Another Batten assignment led to the next stage in Hull’s evolution as a journalist. As part of her work with the Institute, she was required to make a “big ask” of someone, and “I chose to seek out an internship,” she explains. Through a mutual friend, Hull contacted Dwayne Yancey, executive editor of Cardinal News, and she was offered a reporting internship that began in February and continues through this spring.
For Hull, the experience has “really helped shape my future career goals.” In just three months, she has reported on the 47-bell carillon at Hollins and efforts at Bridgewater College to repatriate Native American remains and artifacts. Beyond higher education, she has profiled artist Steven Weitzman, who is creating a sculpture of civil rights activist Barbara Rose Johns for the U.S. Capitol, spotlighted a Roanoke ballet performance intended for both hearing and deaf audiences, and written a three-part series about the pause in the sister city relationship between Roanoke and Pskov, Russia.
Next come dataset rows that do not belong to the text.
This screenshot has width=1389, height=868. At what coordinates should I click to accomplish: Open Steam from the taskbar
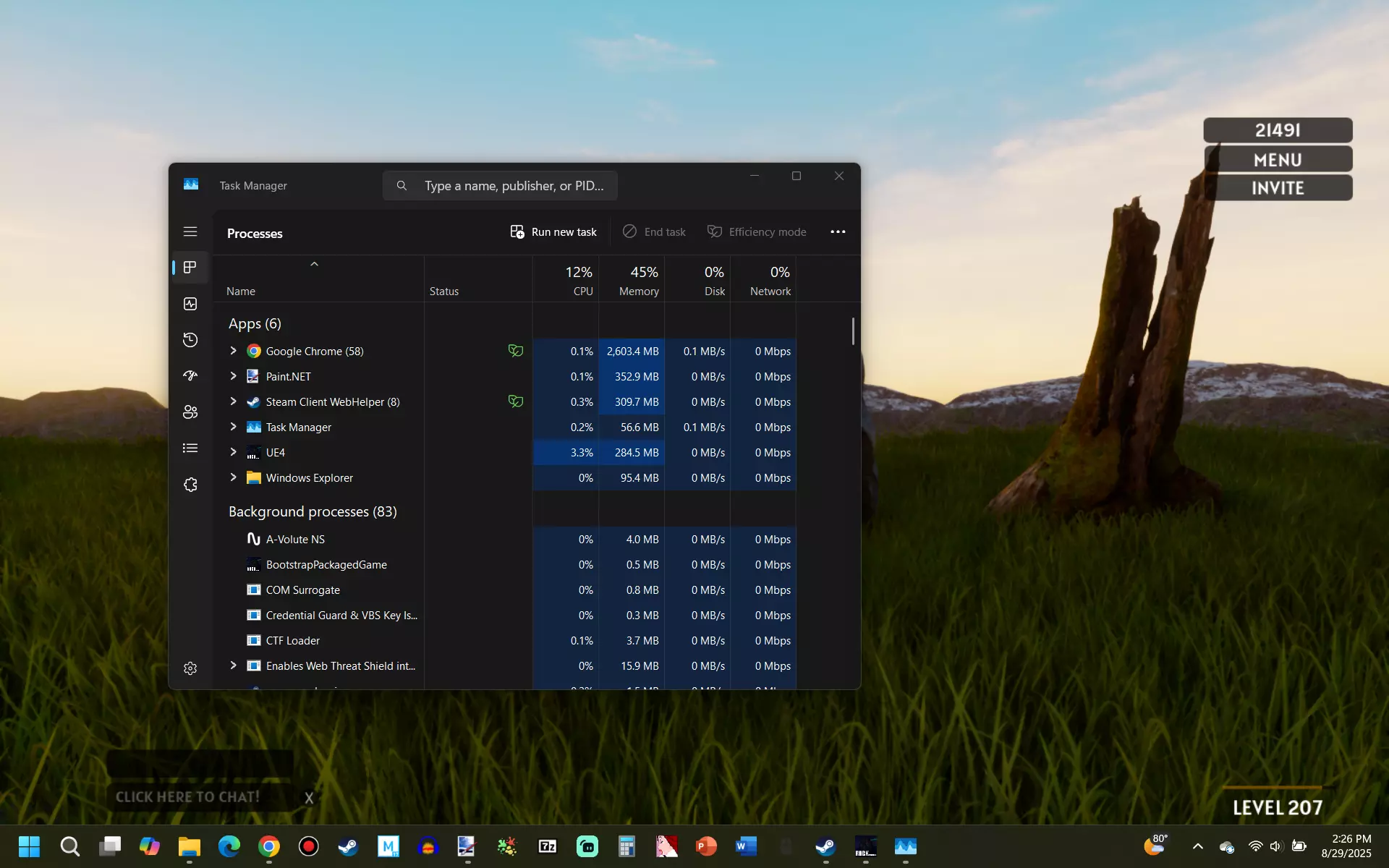tap(348, 846)
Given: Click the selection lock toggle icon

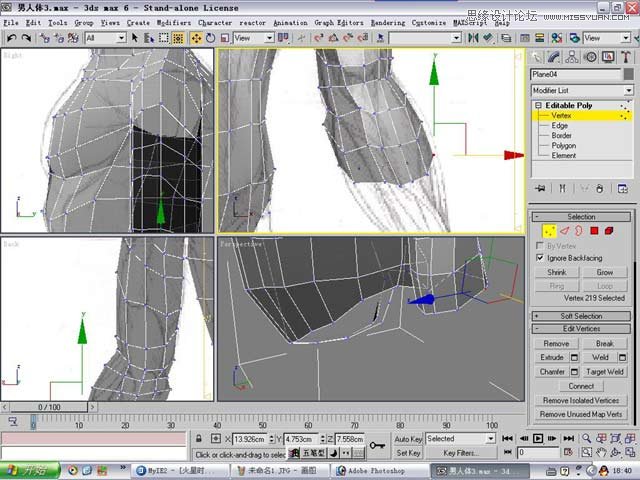Looking at the screenshot, I should coord(200,439).
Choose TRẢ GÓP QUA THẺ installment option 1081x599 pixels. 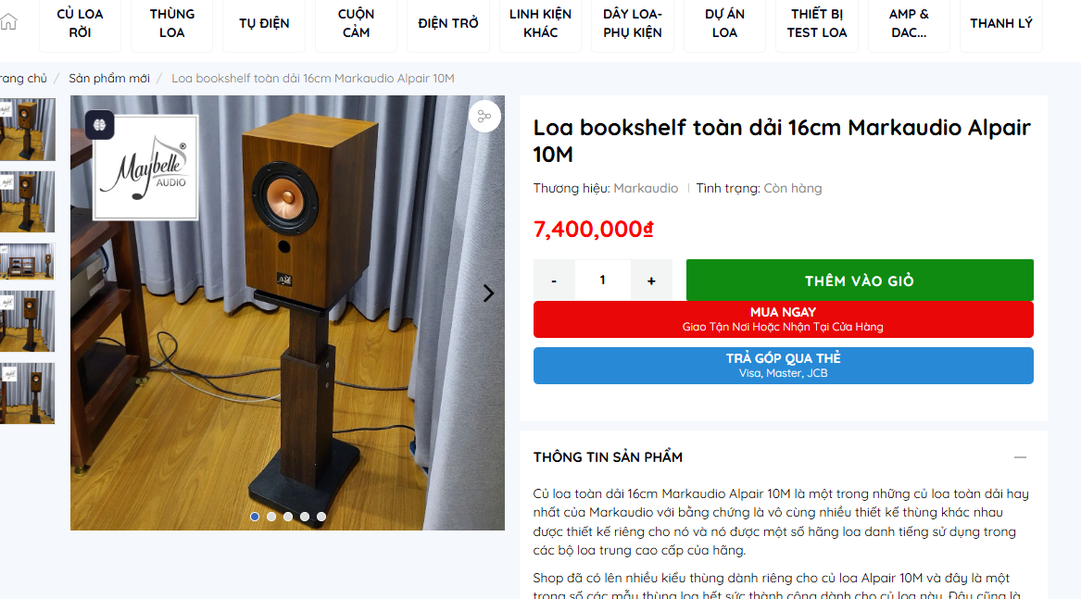[783, 365]
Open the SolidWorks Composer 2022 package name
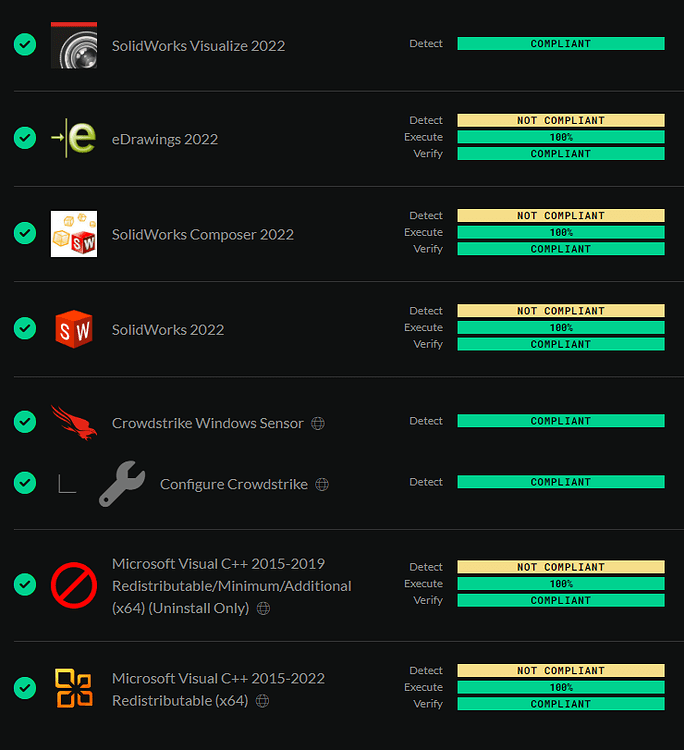The image size is (684, 750). pos(203,234)
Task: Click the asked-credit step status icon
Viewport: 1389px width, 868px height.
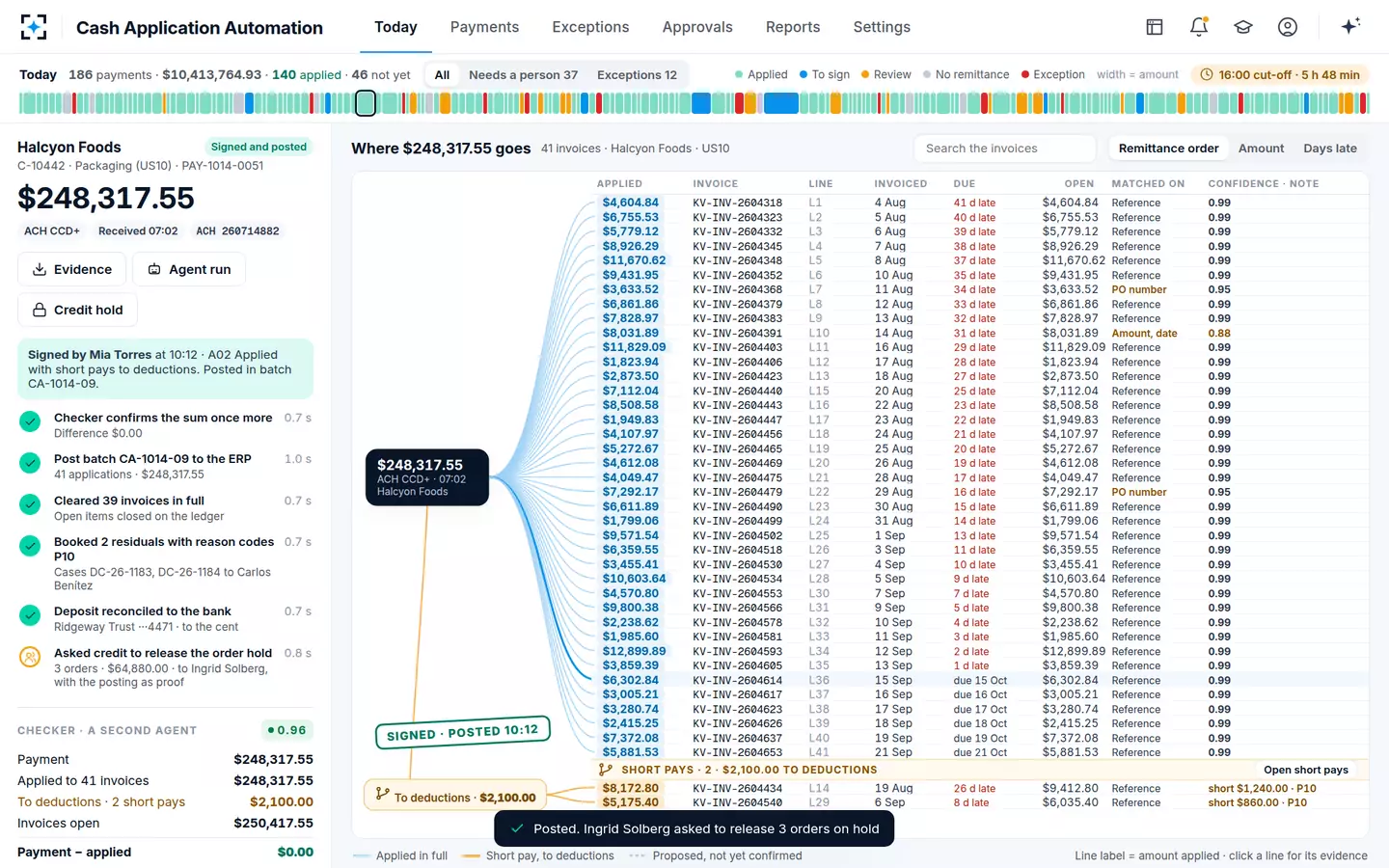Action: tap(30, 657)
“The thing I like most about this internship is that it has let me get into spaces that I wouldn’t ordinarily, such as the carillon and the bell tower at Hollins and the archives and vault room at Bridgewater,” she says. “Getting to talk to people about old or unusual or cool things, their origins and their futures, has been exciting.”
Hull is looking forward to engaging in freelance reporting after graduation and hopes to do more with arts and culture or the intersection between travel, culture, and entertainment. She’s also hopeful that her thesis will gain a wider audience, which she credits two of her professors for helping make possible. “I had a nice partnership with Dr. Anderson and Dr. Kaldas when it came to writing my thesis and how to get it published. I’ve been able to ask questions and they’ve been there to answer them, and I feel like I’m moving ahead with what I need to know in this publication process.”